Tuesday, 25 November 2008

November Reigns

There's something very comfortable about padding upstairs in my socks, glass of wine in hand, and settling down at my keyboard. I still have the tropical spirit running through my veins (and no, I don't mean rum); but I'm learning to make my peace with the winter.

A good pair of gloves help. I am grateful to them every time I take my dog for a walk in the morning, especially if it is in the subzero conditions we had last weekend. I've been in cold weather before, I've even been in cold weather in Boston before. But this is the first time that I've stepped on a clod of earth, heard it crunch under my feet, and when I picked it up I found that it was half an inch of soil sitting on four inches of perfectly formed ice.

There was more ice on the car windshield on Friday morning. I turned on the de-fogger and watched it melt slowly. I almost wished it wouldn't melt, so that I could keep staring at each perfectly formed crystal, and at the flawless snowflake pattern that stretched right across the glass surface.

We're expecting snow next week. It'll be my first snowfall. When it comes, I intend to go outside and turn my face up to the sky like a walking cliche. After all, cliches exist because they mean something.

It's good to come home from the office, get out of my car, and feel a slap of cold air on my face. It's a welcome reminder that there is a real world and that nature does not bother with protocol.

But most of all I like stepping out on a clear night. I like to look at the stars frosted onto a perfectly black sky. And if the moon is full it turns the trees into mysterious, faintly silvered silhouettes.

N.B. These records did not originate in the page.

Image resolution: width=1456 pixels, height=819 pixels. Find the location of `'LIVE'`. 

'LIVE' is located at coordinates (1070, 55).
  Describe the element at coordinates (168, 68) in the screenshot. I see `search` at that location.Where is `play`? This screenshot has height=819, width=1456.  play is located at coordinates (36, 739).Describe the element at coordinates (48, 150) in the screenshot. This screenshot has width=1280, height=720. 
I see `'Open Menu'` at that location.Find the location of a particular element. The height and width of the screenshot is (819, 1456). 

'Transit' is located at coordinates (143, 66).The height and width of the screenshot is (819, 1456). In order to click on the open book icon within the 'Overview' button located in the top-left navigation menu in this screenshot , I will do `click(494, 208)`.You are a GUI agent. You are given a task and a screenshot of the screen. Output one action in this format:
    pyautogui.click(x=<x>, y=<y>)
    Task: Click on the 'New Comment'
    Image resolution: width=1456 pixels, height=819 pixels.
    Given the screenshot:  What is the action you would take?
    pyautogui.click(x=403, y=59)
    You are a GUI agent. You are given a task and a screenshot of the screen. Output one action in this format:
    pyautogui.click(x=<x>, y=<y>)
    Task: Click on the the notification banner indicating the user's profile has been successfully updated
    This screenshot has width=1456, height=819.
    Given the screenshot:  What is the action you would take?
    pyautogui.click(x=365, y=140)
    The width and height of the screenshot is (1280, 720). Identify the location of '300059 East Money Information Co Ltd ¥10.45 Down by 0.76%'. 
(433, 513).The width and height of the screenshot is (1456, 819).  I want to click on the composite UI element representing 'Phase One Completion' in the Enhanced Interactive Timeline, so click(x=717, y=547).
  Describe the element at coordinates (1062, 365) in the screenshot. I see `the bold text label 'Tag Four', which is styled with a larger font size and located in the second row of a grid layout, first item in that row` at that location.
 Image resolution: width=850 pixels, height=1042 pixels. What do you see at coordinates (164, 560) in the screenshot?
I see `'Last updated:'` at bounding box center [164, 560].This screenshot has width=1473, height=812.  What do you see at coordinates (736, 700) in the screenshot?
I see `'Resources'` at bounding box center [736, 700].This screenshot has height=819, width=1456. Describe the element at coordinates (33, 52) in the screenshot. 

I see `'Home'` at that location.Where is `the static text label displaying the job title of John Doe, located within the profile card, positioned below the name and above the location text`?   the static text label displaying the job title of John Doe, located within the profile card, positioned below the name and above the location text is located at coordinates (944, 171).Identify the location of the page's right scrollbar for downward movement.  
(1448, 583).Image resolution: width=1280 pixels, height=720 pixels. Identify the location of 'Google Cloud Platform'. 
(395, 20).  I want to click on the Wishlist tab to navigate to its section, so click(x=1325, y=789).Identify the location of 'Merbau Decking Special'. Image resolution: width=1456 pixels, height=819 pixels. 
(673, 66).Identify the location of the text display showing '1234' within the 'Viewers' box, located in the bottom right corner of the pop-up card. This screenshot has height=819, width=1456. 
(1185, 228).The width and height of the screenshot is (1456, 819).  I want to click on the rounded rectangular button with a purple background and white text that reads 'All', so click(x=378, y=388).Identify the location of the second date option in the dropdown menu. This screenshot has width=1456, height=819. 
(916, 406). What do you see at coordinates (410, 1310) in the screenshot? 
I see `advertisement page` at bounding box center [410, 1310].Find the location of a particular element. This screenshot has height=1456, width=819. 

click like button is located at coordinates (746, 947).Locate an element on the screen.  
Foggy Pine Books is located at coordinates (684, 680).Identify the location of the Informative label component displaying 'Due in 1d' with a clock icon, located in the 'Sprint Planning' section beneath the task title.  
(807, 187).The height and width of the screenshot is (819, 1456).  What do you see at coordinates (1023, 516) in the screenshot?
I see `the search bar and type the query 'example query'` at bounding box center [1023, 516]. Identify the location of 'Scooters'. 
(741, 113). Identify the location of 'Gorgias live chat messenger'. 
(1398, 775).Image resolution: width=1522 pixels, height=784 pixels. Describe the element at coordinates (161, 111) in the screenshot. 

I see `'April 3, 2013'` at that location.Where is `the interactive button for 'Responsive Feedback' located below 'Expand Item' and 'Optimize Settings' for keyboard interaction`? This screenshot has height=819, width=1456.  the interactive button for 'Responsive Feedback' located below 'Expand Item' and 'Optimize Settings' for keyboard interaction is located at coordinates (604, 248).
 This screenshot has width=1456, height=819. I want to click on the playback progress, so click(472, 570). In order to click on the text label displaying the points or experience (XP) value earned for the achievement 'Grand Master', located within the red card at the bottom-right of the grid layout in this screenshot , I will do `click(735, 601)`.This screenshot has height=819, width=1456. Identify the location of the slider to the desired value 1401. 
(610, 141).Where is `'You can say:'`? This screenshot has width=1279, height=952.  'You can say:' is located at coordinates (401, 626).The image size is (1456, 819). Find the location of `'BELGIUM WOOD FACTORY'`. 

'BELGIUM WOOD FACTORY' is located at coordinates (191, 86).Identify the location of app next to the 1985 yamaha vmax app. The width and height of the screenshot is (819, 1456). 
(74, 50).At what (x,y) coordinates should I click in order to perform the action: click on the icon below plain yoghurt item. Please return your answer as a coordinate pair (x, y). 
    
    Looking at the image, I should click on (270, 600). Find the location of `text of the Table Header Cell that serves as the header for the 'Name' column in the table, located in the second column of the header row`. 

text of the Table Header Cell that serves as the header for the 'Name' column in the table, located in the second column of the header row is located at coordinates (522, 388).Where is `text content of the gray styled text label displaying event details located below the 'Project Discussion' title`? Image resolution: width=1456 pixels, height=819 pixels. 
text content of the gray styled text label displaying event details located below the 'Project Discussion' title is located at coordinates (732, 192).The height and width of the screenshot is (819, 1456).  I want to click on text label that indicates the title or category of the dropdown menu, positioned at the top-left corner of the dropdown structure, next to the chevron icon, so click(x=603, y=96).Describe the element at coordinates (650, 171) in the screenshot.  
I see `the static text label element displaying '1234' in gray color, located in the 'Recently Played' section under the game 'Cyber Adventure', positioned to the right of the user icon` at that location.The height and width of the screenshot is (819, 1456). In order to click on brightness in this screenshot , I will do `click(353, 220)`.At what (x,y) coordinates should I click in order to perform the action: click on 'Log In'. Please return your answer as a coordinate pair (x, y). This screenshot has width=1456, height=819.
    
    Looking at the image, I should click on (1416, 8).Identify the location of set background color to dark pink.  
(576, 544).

I still have the tropics running through me, but I can see how a person could get used to this.

Sunday, 16 November 2008

Shifting Winds

I have a feeling that something significant is going to happen in America. I get a feeling of forces gathering, of a society that is taking a deep breath before stepping out into a time of change. It’s not any one event that makes me feel that way, it’s more an accumulation of occurrences.

The obvious one is the election of Barack Obama as president. Perhaps my view is coloured by living in Massachusetts, a state so liberal that it was the only state that did not vote for Nixon when he ran for President in 1972. And you have to worry about the weight of expectations on him when 2 out of 3 Americans said in a recent poll that they expect the country to be better off by the end of his term. But I think it’s got to the point that this expectation will become a self-fulfilling prophecy.

In any case, there is more to the gathering storm than the tailwind that propelled Obama on his trajectory to the White House.

There’s the current economic situation and all that that could lead to. It’ll lead to job losses of course, and hardship for many. In just the past few weeks it’s got to the stage where I can see local businesses shutting down around me, and people losing jobs as a result. But there’s more. It feels like the country is poised to change its consumption patterns. A year ago restaurants were advertising the great deals you could get on extra-large portions. That's changed. Today I saw a TGIF ad promoting "the right-sized portion at the right price", and that's only the most recent of the small-portion / low-price ads I've seen on the television.

That's just the beginning. Imagine what could happen if the big American car companies do go bankrupt (as many fear they will soon), and credit remains expensive, and so does fuel. Will American decrease their usage of cars? Will we see the demographic momentum reverse direction and move from the suburbs back towards urban centers? If it does, that would be a profound social and cultural change.

And that’s not the only social and cultural change in the offing. Apart from voting for Presidential and Congressional candidates, voters in 3 American states voted against legalizing same-sex marriages. Ironically, that seems to have sparked a tremendous burst of support for a movement in favour of such marriages. The demonstrations across the country in the past week suggest to me that it’s only a matter of time before same-sex marriages are recognized across the country, and it may not be a matter of very much time at that.

So what do a change of Presidency, an economic recession, and a challenge to social norms have to do with each other? Absolutely nothing, except that they are simultaneous in time and place, and therefore they cannot help but affect each other.

This has happened before, and not too long ago. In 1990 it was the Soviet Union which swore in a new head of state, Mikhail Gorbachev. Movements for democracy and independence from the USSR spread like wildfire across Eastern Europe. Saddam Hussein ordered his troops into Kuwait, sparking American intervention. And just like that we saw the end of the cold war and the making of a new world order.

It is, of course, impossible to say that that’s the sort of momentous change that awaits the world now. But there is one thing that I think is clear: we have some exciting times ahead.